И удивлялся моей нерешительности и скептической усмешке, словно забыв, что он-то вечен, а я всего лишь человек, и мне время отмерено необратимо…
Рождественский снег
Снег валил густо, неторопливо, старательно, будто промывал воздух перед праздником Рождества. Всё вокруг стало чище, белее, мягче и невольно светлее… А сам город, казалось, как-то благоговейно онизился и не рычал, не мчался, как обычно, а сдержанно шелестел, опростился, будто чувствуя, что перед Рождеством Христа неуместно величаться никакими земными титулами, и выглядел не великолепным, не вашим сиятельством, не имперской столицей, а простодушным, по-домашнему уютным и благочестивым, как большое и старинное российское село, утонувшее в сугробах…
И, помнится, хотелось мне переобуться в валенки, надеть полушубочек или просто фуфаечку и, как некогда по деревне, тихо, неторопливо побродить среди сугробов, ещё не облежавшихся и пышных, будто взлетающих… И думалось, вот запрячь бы сейчас в сани лошадку и отпустить поводья, предоставив ей самой неторопливо прокладывать первые следы по запорошенной лесной дороге, и, как по белому листу бумаги, буква за буквой, слово за словом изобразить что-то невыразимое…
И запряжённые лошади и вправду чудились мне на старых петербургских улицах и в переулках, и будто слышались окрики ямщиков и господских слуг, важно подающих к парадным подъездам дорогие кареты… И почему-то пахло калачами, а мохнатые от снега деревья в скверах, казалось, излучались в воздух тёплым матовым светом.
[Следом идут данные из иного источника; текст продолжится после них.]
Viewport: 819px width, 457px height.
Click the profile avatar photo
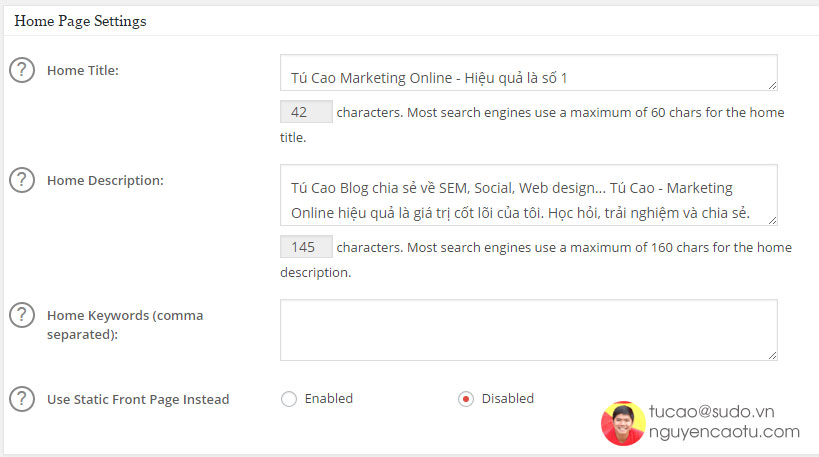(x=622, y=423)
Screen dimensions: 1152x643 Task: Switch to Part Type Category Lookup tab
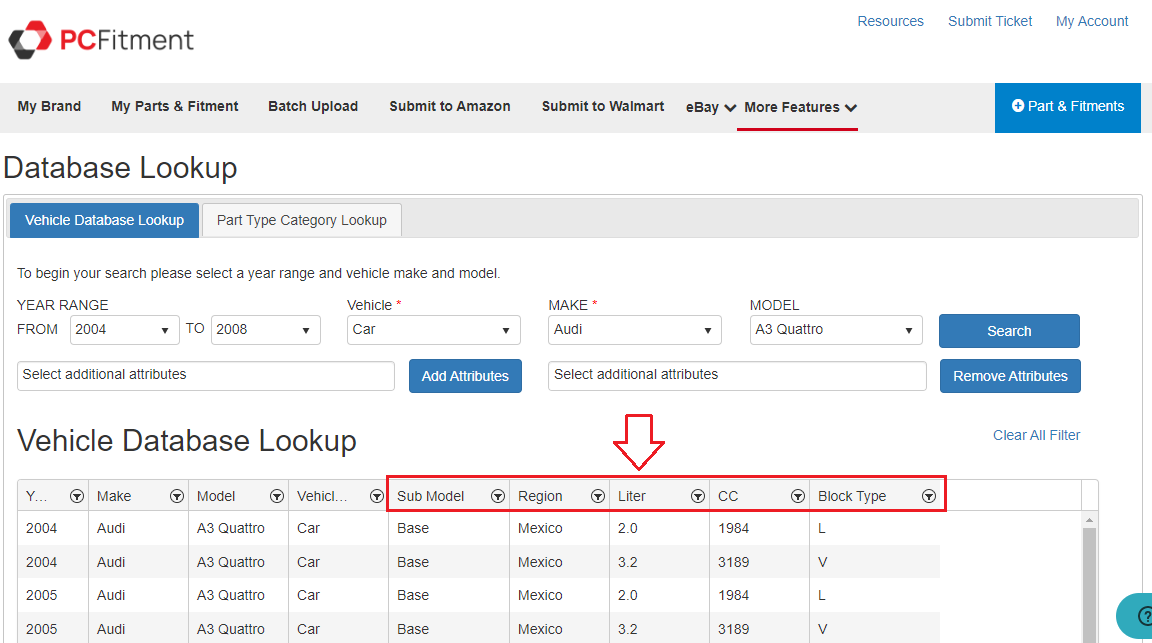[x=301, y=220]
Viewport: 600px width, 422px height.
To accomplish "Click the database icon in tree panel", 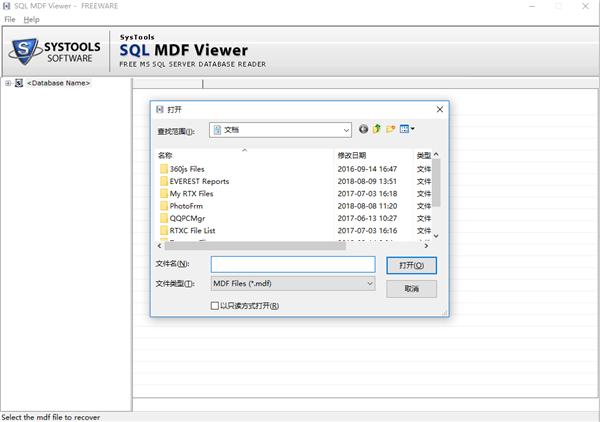I will click(x=19, y=83).
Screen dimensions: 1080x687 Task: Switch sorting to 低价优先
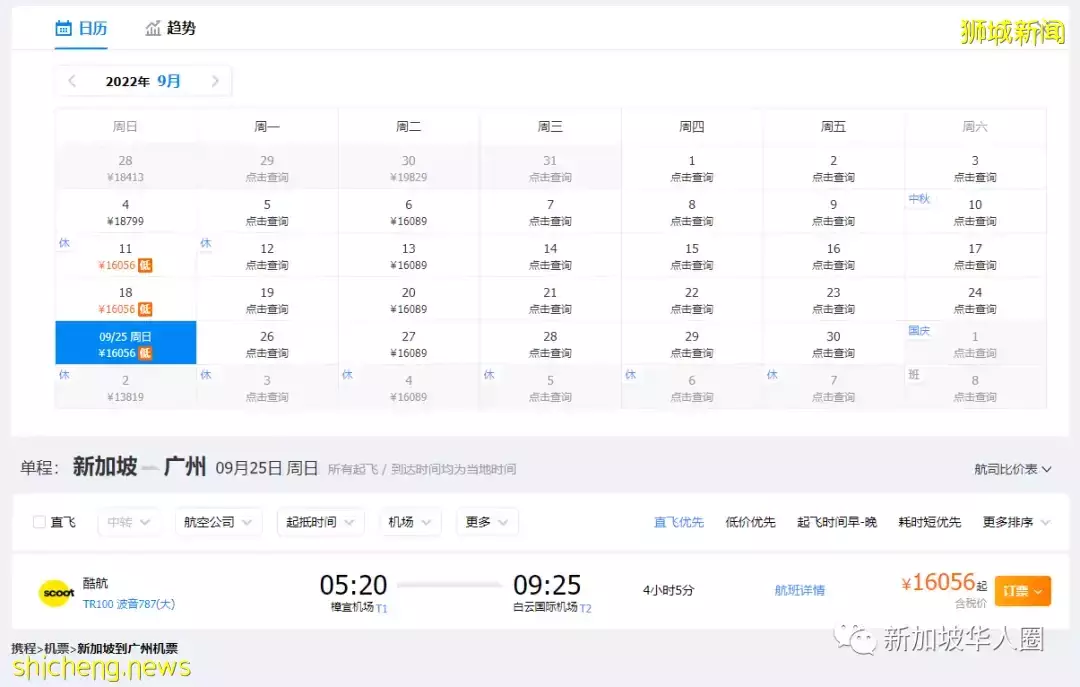(x=750, y=521)
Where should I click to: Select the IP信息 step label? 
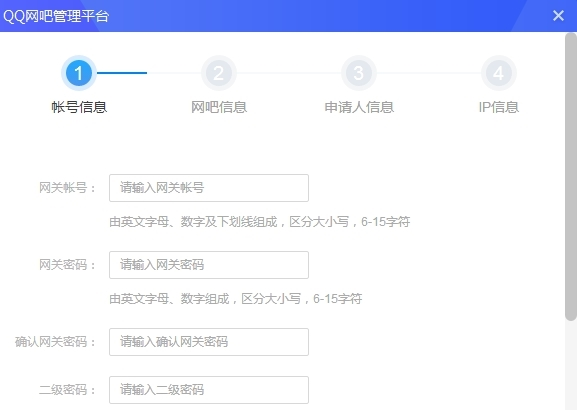coord(499,107)
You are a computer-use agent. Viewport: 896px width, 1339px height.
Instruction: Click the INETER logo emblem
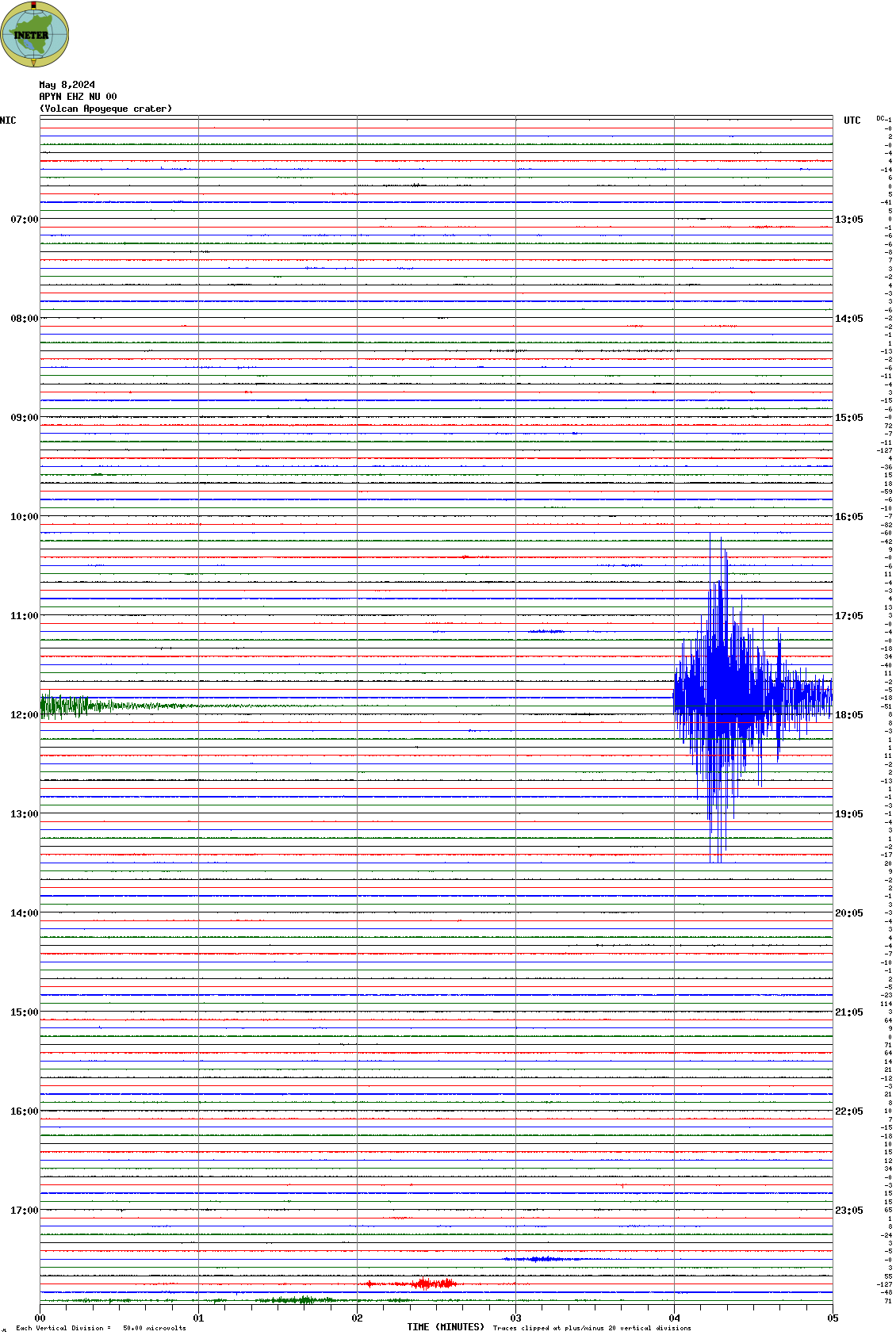pos(34,35)
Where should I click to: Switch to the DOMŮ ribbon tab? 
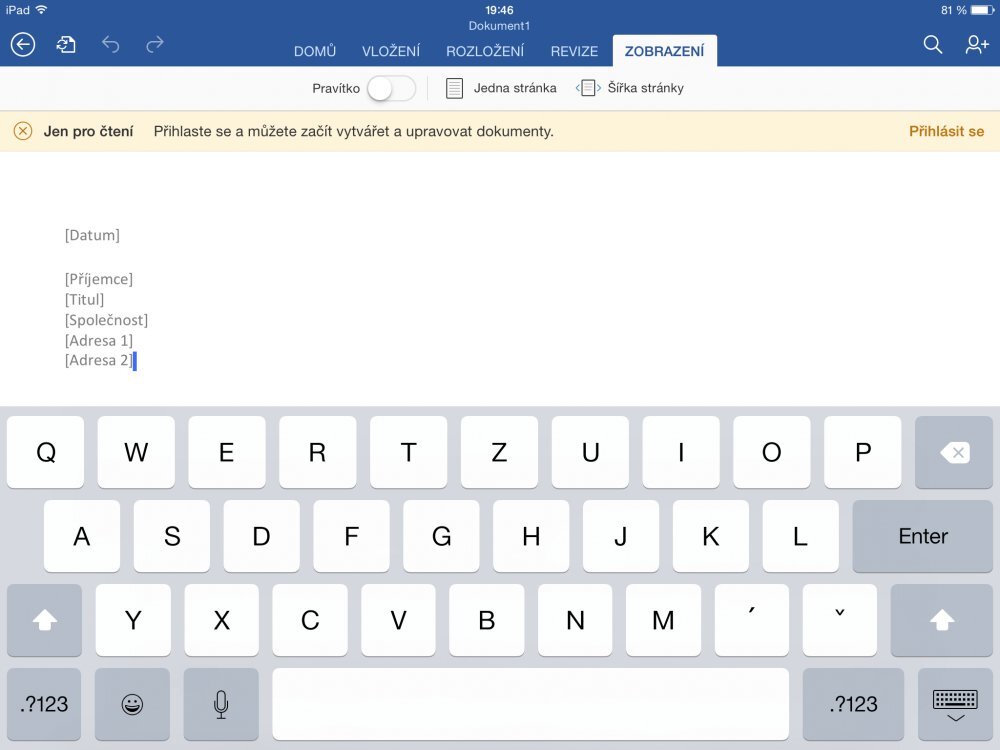tap(314, 50)
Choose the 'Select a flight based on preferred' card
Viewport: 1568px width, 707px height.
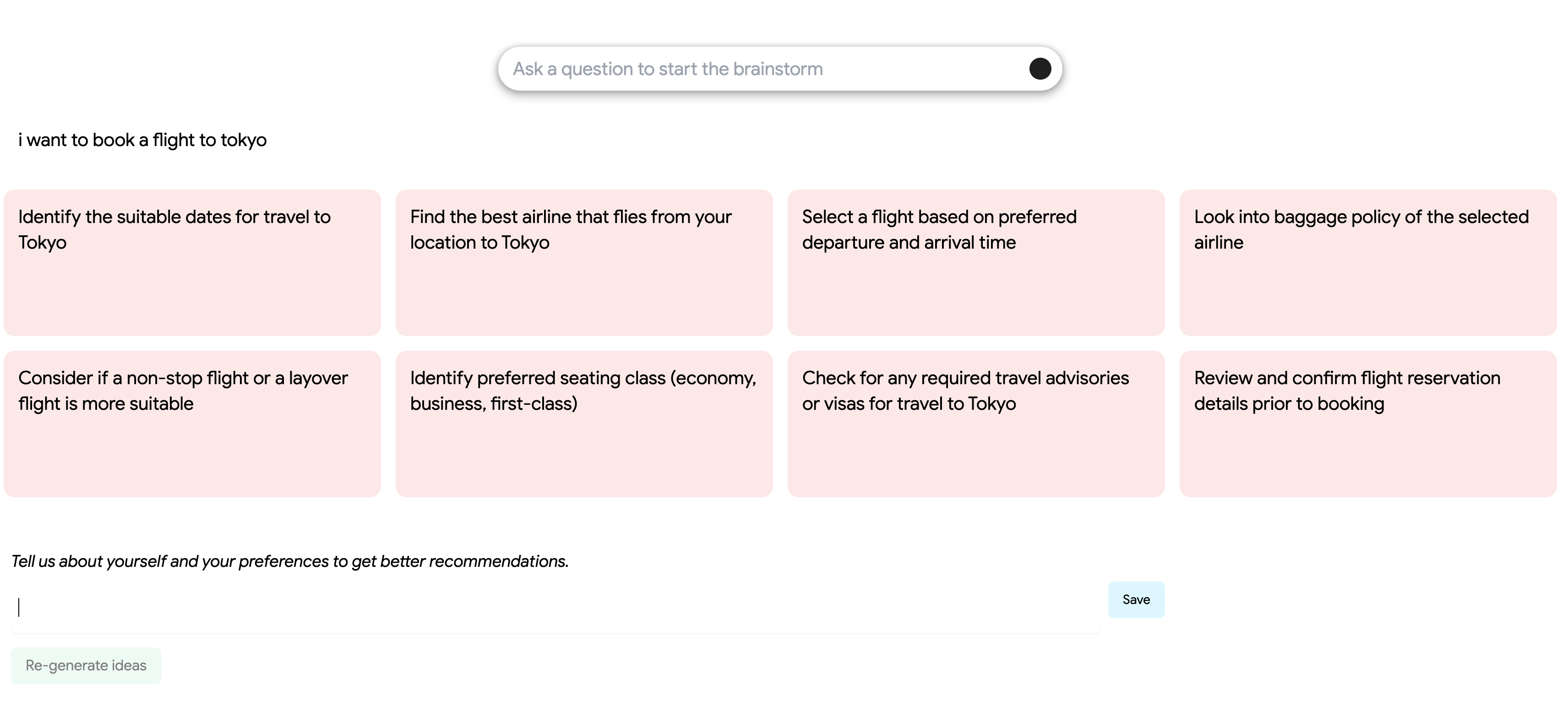tap(976, 262)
И хотелось, чтобы время остановилось.
Белое, раннее
В первое мгновение мне почудилось, что выросла она не на земле, а только что опустилась с воздуха. Как большая белая птица села на воду, еще на подлете мельком окинула заводь среди кустов сирени и, довольная и собой, и местом, начала укладывать еще чуть приподнятые крылья и охорашивать перышки, уверенная, что здесь она в полном уединении…
Именно в это мгновение я ее, кажется, и застал, выйдя на перекресток двух узких тропинок в глубине больничного сквера…
Весна только начиналась. Молодые почки, обсыпавшие ветки деревьев, уже пищали, как воробьи, набившиеся в кусты. Сухо, даже как-то особо строго, держались старые дубы. Словно метлы, воткнутые в землю черенками, стояли вдоль главной дорожки сквера подстриженные тополя…
Она же ослепительно светилась, так что я невольно зажмурился. Это было деревце черемухи…
Белые тяжелые гроздья облепили каждую ее веточку так, что ни листьев, ни самих веток почти совсем не было видно: словно это не дерево, а завиток метели, плеснувший в лицо. Я не разглядел на нем ни одного не распустившегося цветка, словно все они созрели в одно и то же время и по чьей-то команде мгновенно – не то чтобы распустились, – а как бы выплеснулись наружу, осыпав всю крону сразу…
Деревце было маленькое и внутри его будто бурлило. Казалось, если сжать ствол в руке, на коре появятся вмятины, а на пальцы выбрызнет сок, как из переспевшей груши…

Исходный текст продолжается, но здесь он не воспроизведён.